Ever since starting Barbara F. Walter’s “How Civil Wars Start: And How to Stop Them,” the parallels between unrest in other countries and ours have been unnerving. International studies from 20 countries identify critical factors in democratic backsliding are factionalization and the politics of resentment fueled by “ethnic entrepreneurs.” Donald Trump is a classic type. In this century, social media acts as an accelerant. Where civil war breaks out, once-dominant groups who see their influence in decline start them.

We are not in the danger zone in this country yet, but warning signs are there. (We ranked there briefly after Trump’s attempted coup.) Have factionalized nations turned things around? South Africa was headed toward civil war and averted one, largely under pressure from the business community. If Walter has more examples than that one to offer, I’m haven’t read that far. “So there’s a chance” is not exactly comforting.

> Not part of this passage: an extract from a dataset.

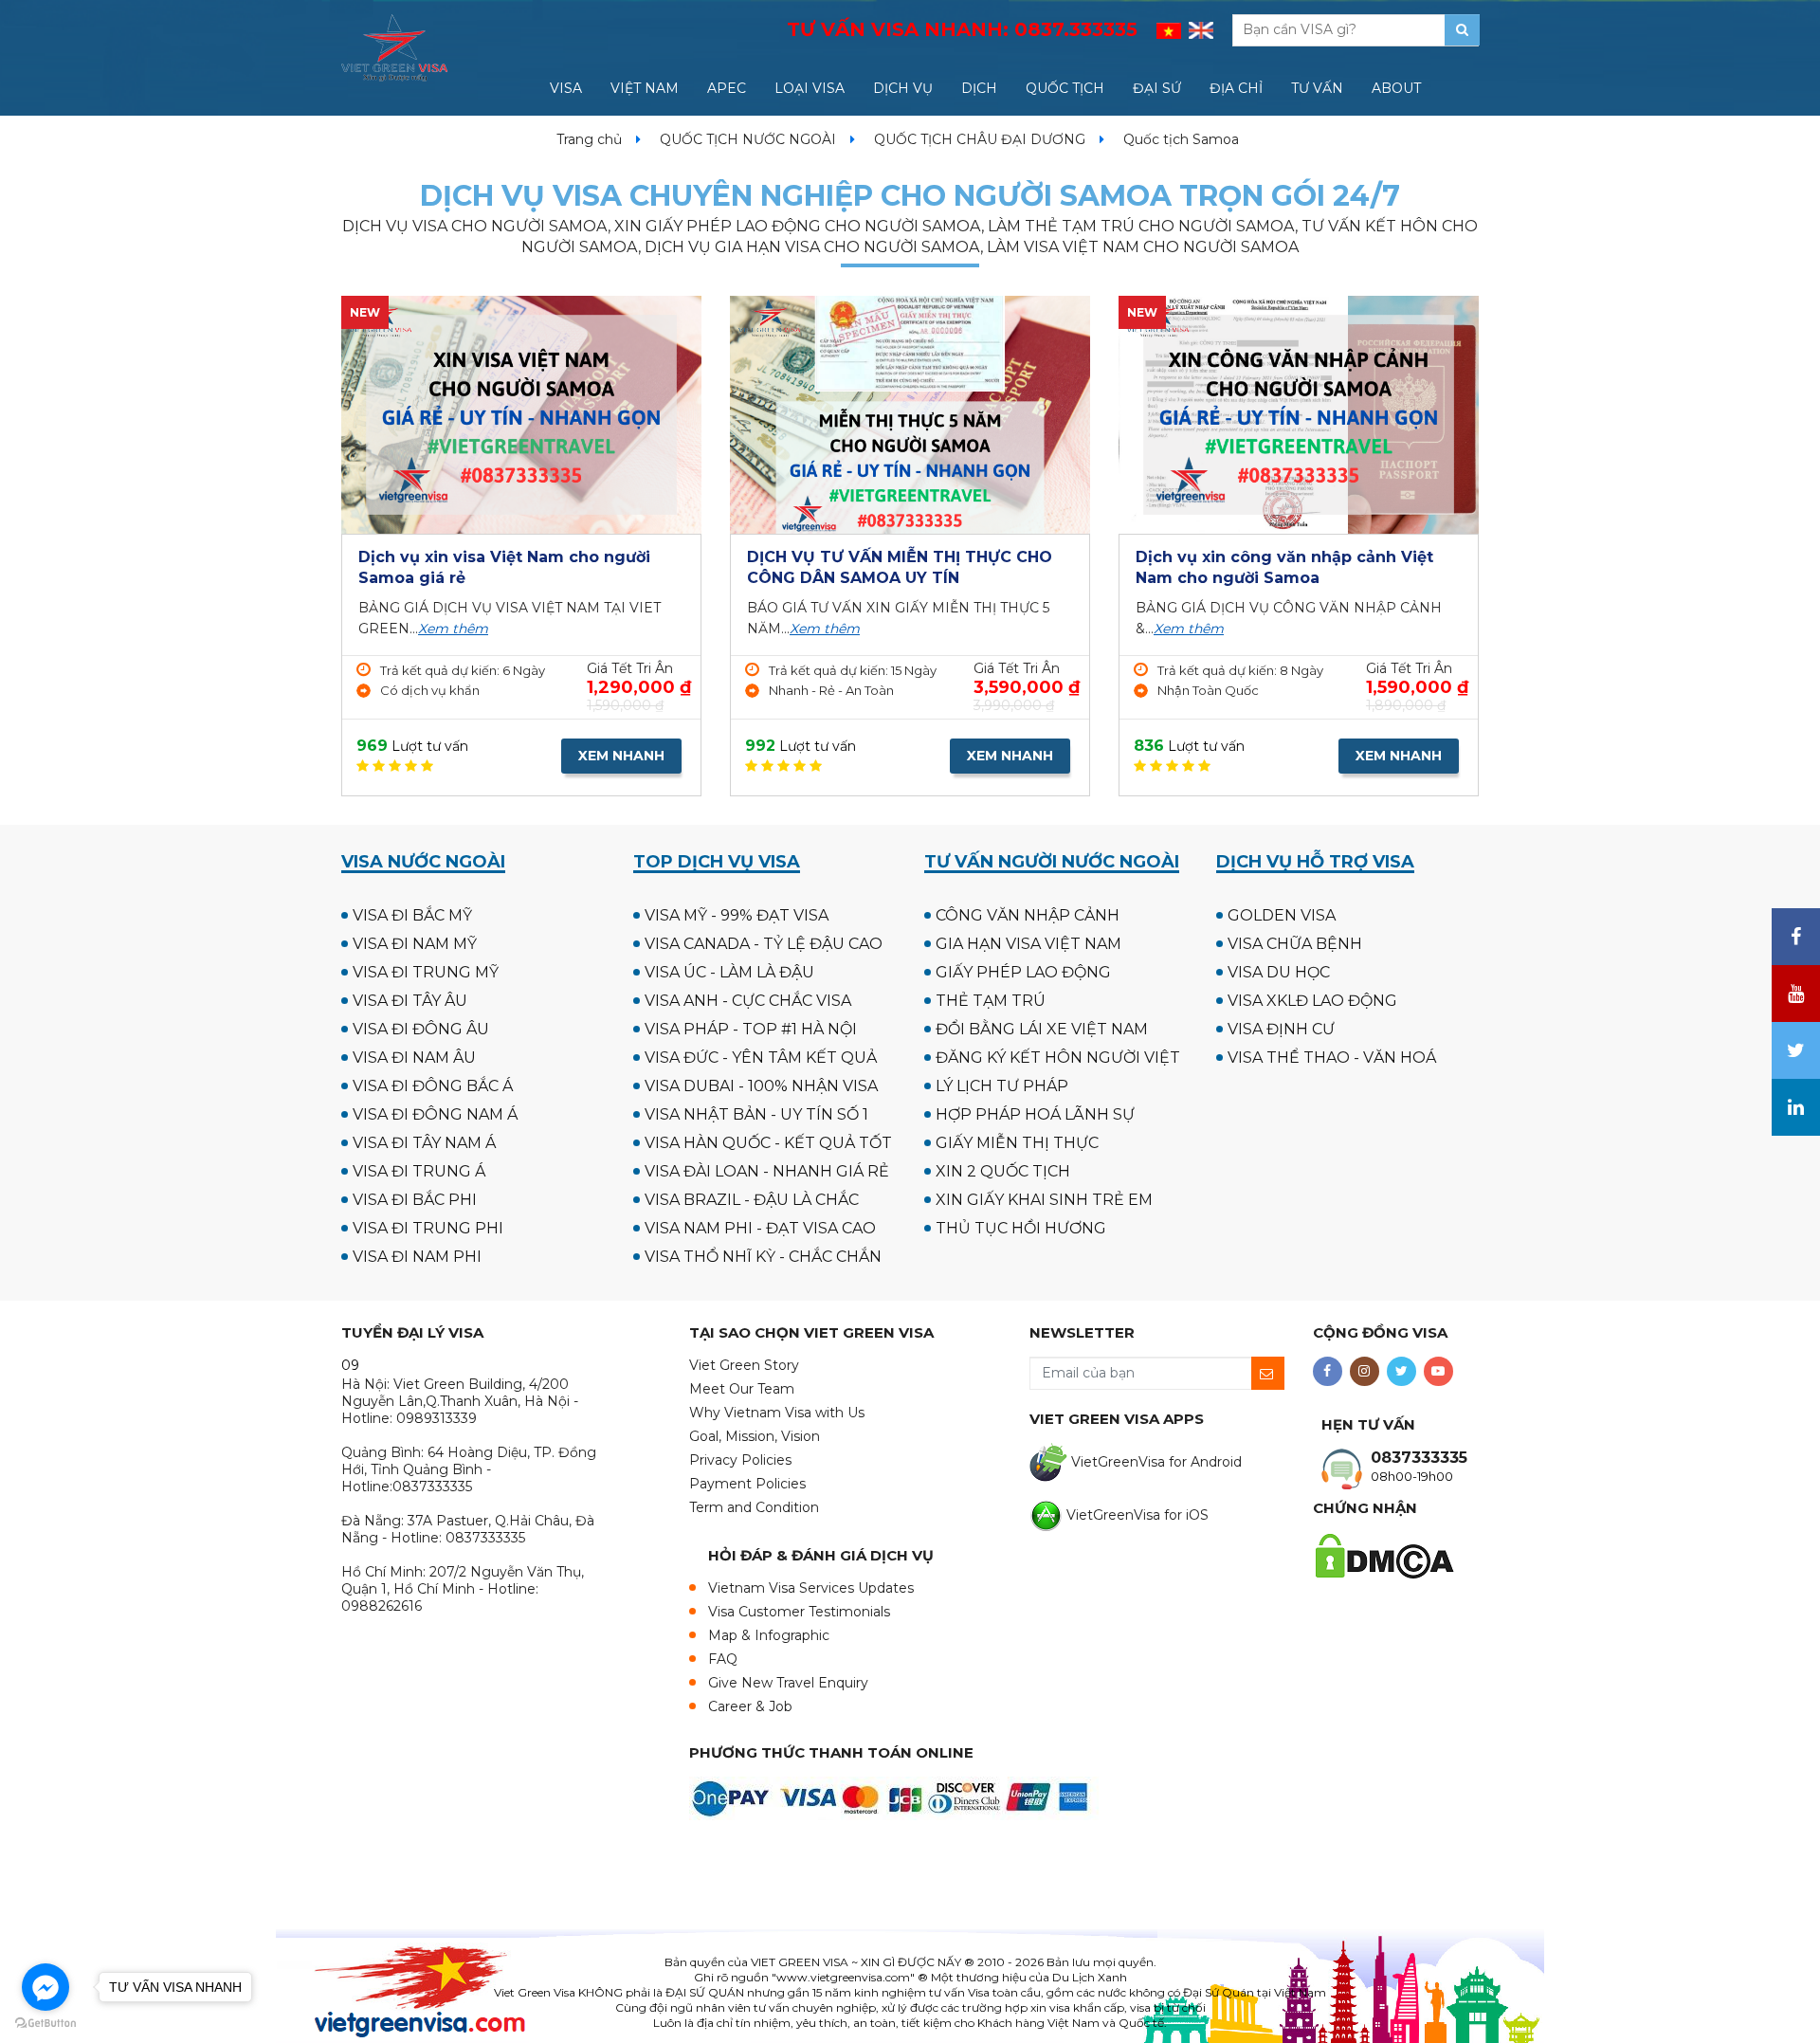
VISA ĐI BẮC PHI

Cascading revelations about Trump’s Jan. 6 coup attempt have E.J. Dionne warning that while democracy itself was on the ballot in 2018 and 2020, it is again in 2022. Republicans are working feverishly under transparent rationalizations to restrict ballot access and to allow GOP partisans to overturn election outcomes they don’t like:

So why are Democrats not shouting from the rooftops about the need to protect democracy? One reason political consultants advance: Democracy issues are a tough sell with most voters, who are far more invested in their day-to-day problems than in a former president or a threat that still feels abstract.

“Making democracy a front-and-center issue is in competition with the malaise people feel over the economy, even if there’s a lot of good news about the economy,” Democratic pollster Anna Greenberg said in an interview. Voters, she added, “look at January 6 as something of a stand-alone event.”

That is what people thought of random attacks in other countries, Walter found. They see lone wolfs, not the packs. Citizens in multiethnic Sarajevo could not conceive of neighbor turning on neighbor until it happened.

Obama administration veteran Stephanie Cutter believes “the threat of Trump will not be enough to make suburban women vote Democratic” in 2022. Bu there is room for Democrats to talk about both economic concerns as well as threats to democracy.

Greenberg adds that a message that “voters should decide elections, not mobs or politicians” could get traction because “what people get upset about is that their votes don’t really count.”

Dionne concludes:

Democrats will be guilty of political malpractice if they fail to challenge Republicans to get off the fence. For their own sake and the country’s, they must demand that GOP candidates stand unambiguously either with or against Trump’s ongoing efforts to demolish American democracy.

This century has been a roller coaster of upset. The Republican Party under Trumpism looks to turn the United States into something antithetical to Americans’ prized sense of themselves. The September 11 attacks shook the country to its core, shattered its sense of invincibility. We turned to xenophobic madness and torture. War crimes.

Then came the economic degradation of the Great Recession. The election of the first Black president sent White America into T-party hysterics and eventually into Trump and insurrection. Covid-19 added to the cultural stress. If Americans really want to see a new normal (the old normal is dead and buried), they need to be the heroes they imagine they are while watching Marvel movies. They need to save democracy, save their businesses (if that’s what motivates them), restore their sense of stability and sense of mission. They need to turn out and vote to make America sane again.